Convert legacy Datasets to Domino Datasets

This topic describes how to convert legacy data sets workflows to use Domino datasets. This involves moving your data into a new Domino dataset, and then updating all projects and artifacts that consume the data to retrieve it from the new location.

Migrate data from a legacy data set into a Domino dataset

Legacy Data Sets are semantically similar to projects. If your deployment is running a version of Domino with the new Domino datasets feature, you can create Domino datasets inside legacy data sets. This allow sfor a very simple migration path for a legacy data set, where all of the existing data is added to a single Domino dataset owned by the legacy data set, and the entire file structure is preserved.

The long term deprecation plan for legacy data sets is to transform them into ordinary Domino projects, which will continue to contain and share any Domino datasets you created in them.

To get started, you need to add a script to the contents of your legacy data set that can transfer all of your data into a Domino dataset output mount. From the Files page of your legacy Data Set, click Add File:

Name the file migrate.sh, and paste in the example command provided below.

cp -R $DOMINO_WORKING_DIR/. /domino/datasets/output/main

This example migration script copies the contents of $DOMINO_WORKING_DIR to a Domino dataset output mount path. $DOMINO_WORKING_DIR is a default Domino environment variable that always points to the root of your project. The directory named main in the path below is derived from the name of the Domino dataset that will be created to store the files from this legacy Data Set.

Click Save when finished. Your script should look like this:

Next, click Datasets from the project menu, then click Create New Dataset.

Be sure to name this dataset to match the path to the output mount in the migration script. If you copied the command above and added it to your script without modification, you should name this dataset main. You can supply an optional description, then click Upload Contents. On the upload page, click to expand the Create by Running Script section.

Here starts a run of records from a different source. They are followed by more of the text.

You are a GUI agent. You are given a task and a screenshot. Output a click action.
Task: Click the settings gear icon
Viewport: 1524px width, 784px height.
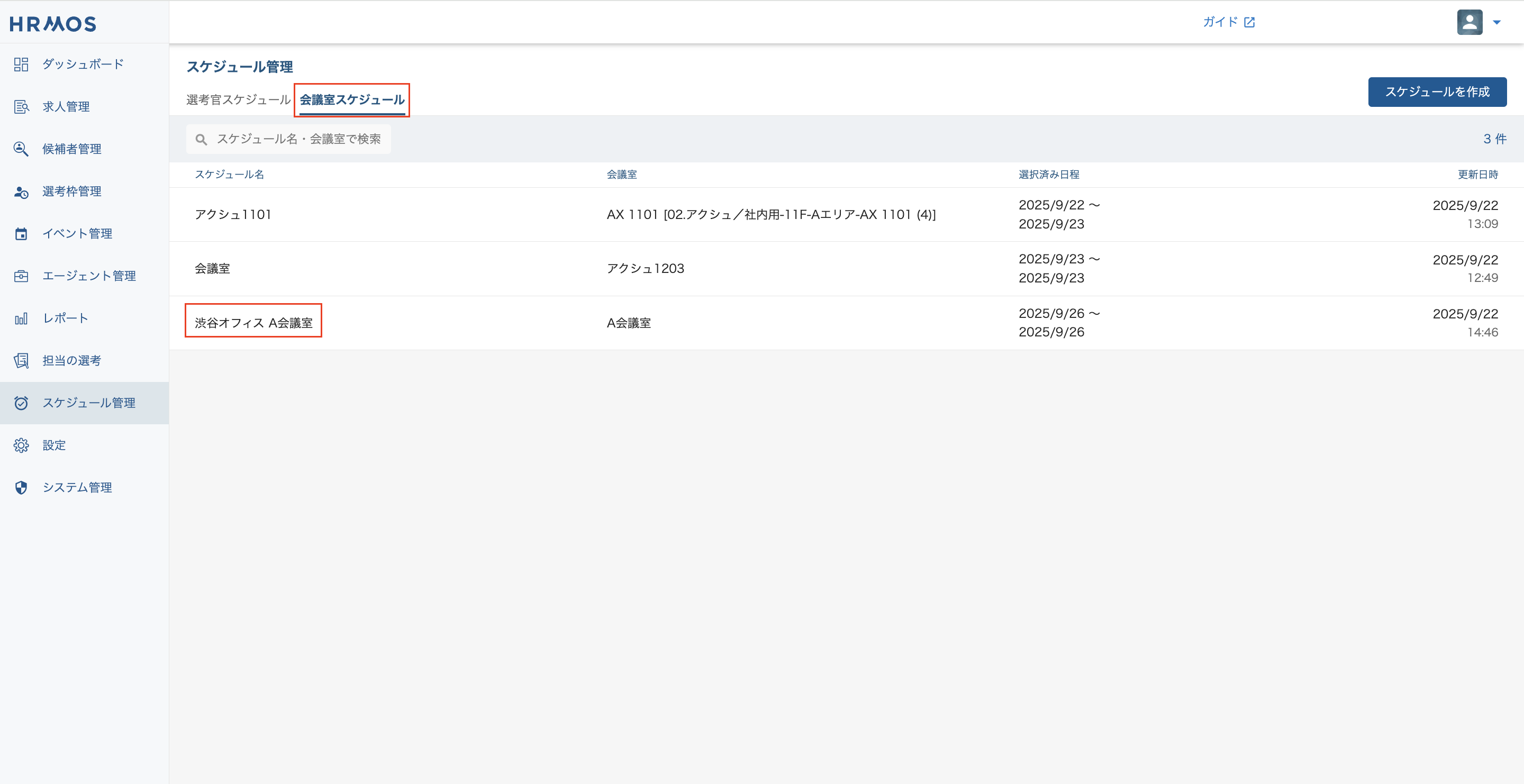(21, 445)
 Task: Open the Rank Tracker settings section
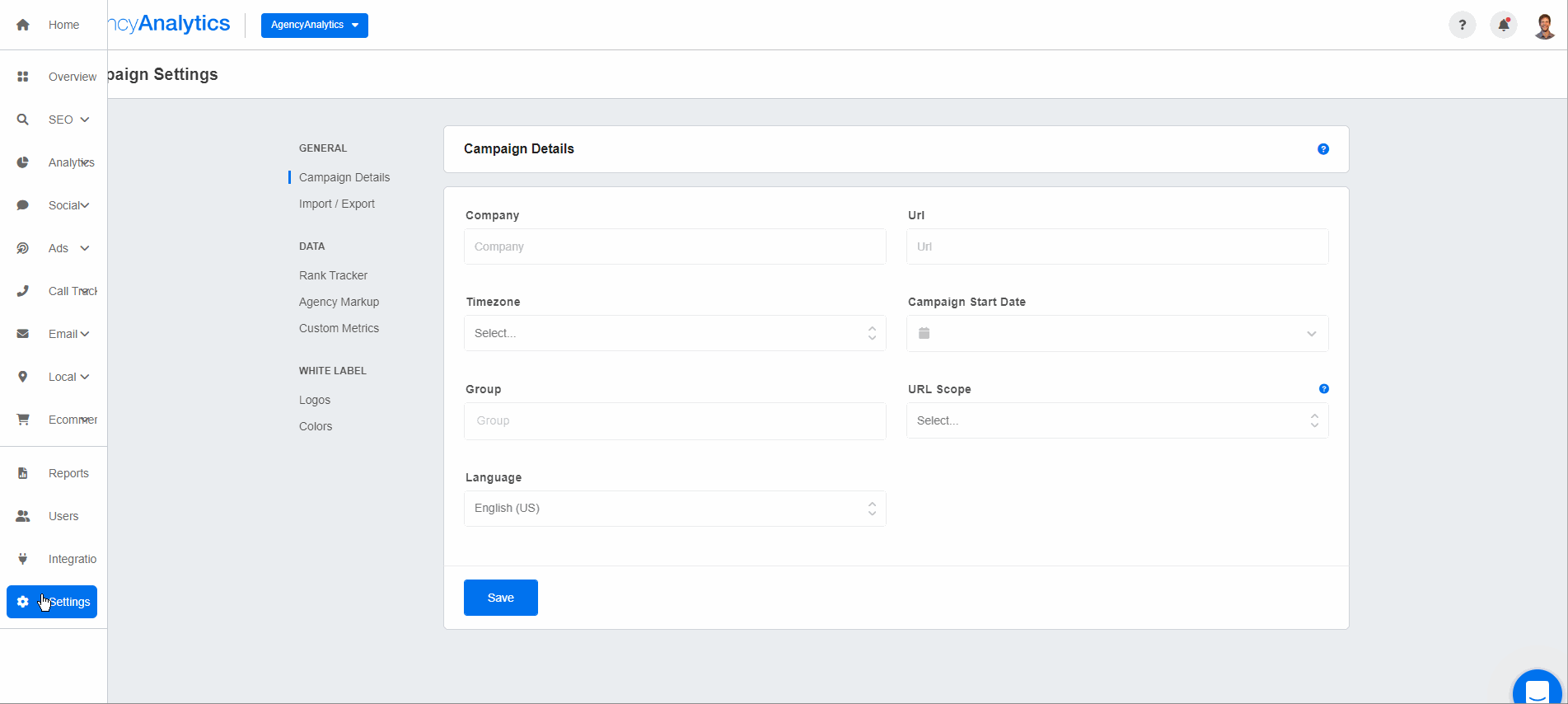333,275
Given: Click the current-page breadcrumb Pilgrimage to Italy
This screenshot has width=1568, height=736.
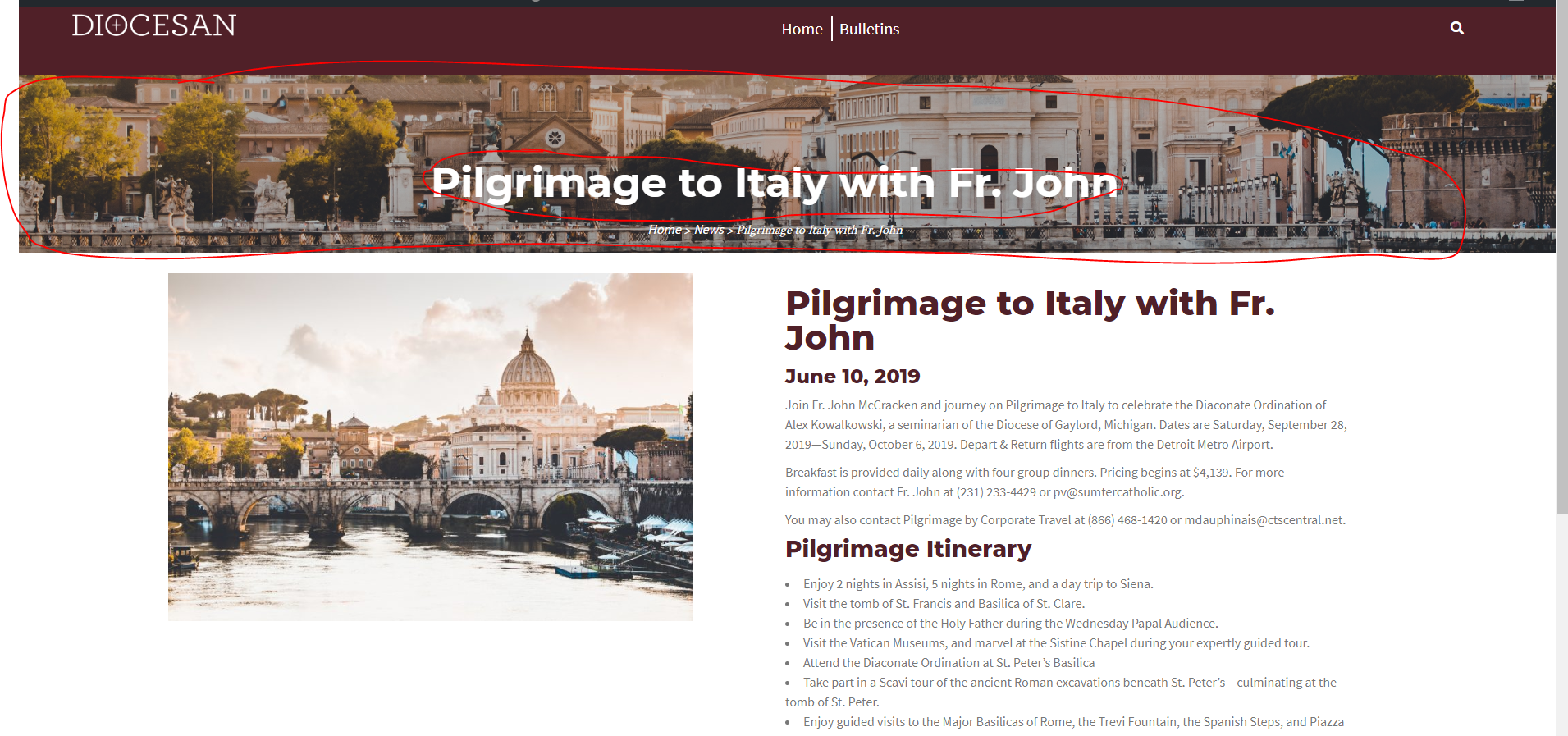Looking at the screenshot, I should pos(820,230).
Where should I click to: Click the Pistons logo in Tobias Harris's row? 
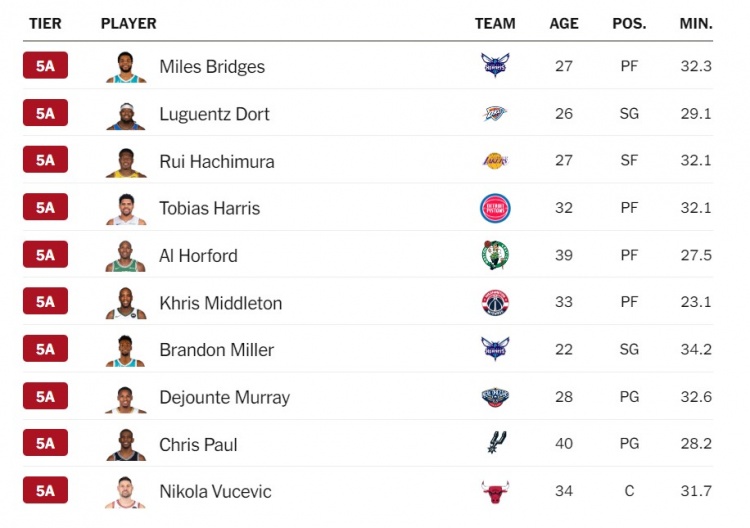click(x=494, y=208)
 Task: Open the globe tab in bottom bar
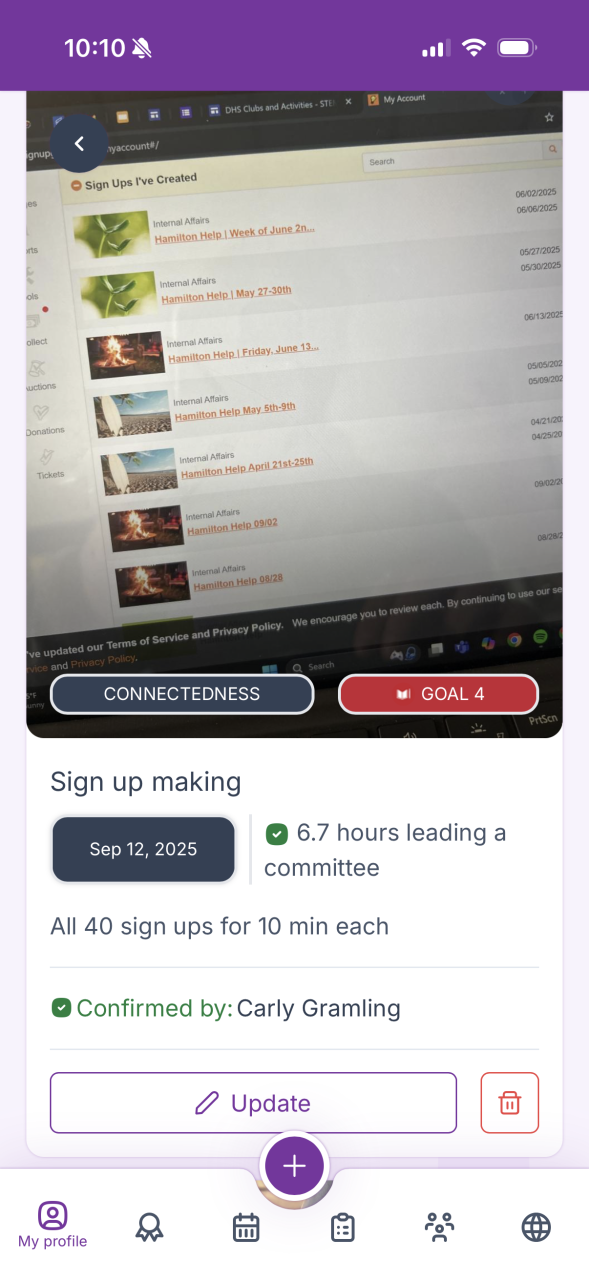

Double-check to make sure the listed Output Directory matches the path from your migration script, then enter the name of your script and click Start. A Job will be launched that mounts the new dataset for output and executes your script. If the job finishes successfully, you can return to the datasets page from the project menu and click the name of your new dataset to see its contents.

You now have all of the data from your legacy data set loaded into a Domino dataset. This method preserves the file structure of the legacy Data Set, which is useful for the next step: updating consumers to use the new dataset.

Update data consumers to use the new Domino dataset

Potential consumers of your legacy Data Set are those users to whom you granted Project Importer, Results Consumer, or Contributor permissions. As the project Owner, you also may have other projects consuming the contents of your legacy Data Set. This same set of permissions will grant access to your new Domino dataset.

A project consuming data from your legacy Data Set will import it as a project dependency, and it will be visible on the Other Projects tab of the Files page.

In the example above, the global-power project imports the data-quick-start legacy Data Set. The contents of data-quick-start are then available in global-power Runs and Workspaces at the path shown in the Location column. Anywhere your code for batch runs, scheduled runs, or apps refers to that path will need to be updated to point to the new Domino dataset.

To determine the new path and set up access to the Domino dataset, you need to mount the dataset. With the consuming project open, click Datasets from the project menu, then click Mount Shared Dataset. The Dataset to Mount field is a dropdown menu that will show shared datasets you have access to. In the above example, the main dataset from the data-quick-start project will be mounted at the latest snapshot. Select the dataset that you migrated your data into earlier, then click Mount.

When finished, you will see the dataset you added listed under Shared Datasets. The Path column shows the path where the contents of the dataset will be mounted in this project’s runs and workspaces.

Remember that if you used the migration script shown earlier, the file structure at that path will be identical to the file structure of the imported legacy data set location. All you need to do to access the same data is change the path to this new Domino dataset mount.

Be sure to contact other users who are consuming your legacy data set and provide them with information about the new Domino dataset.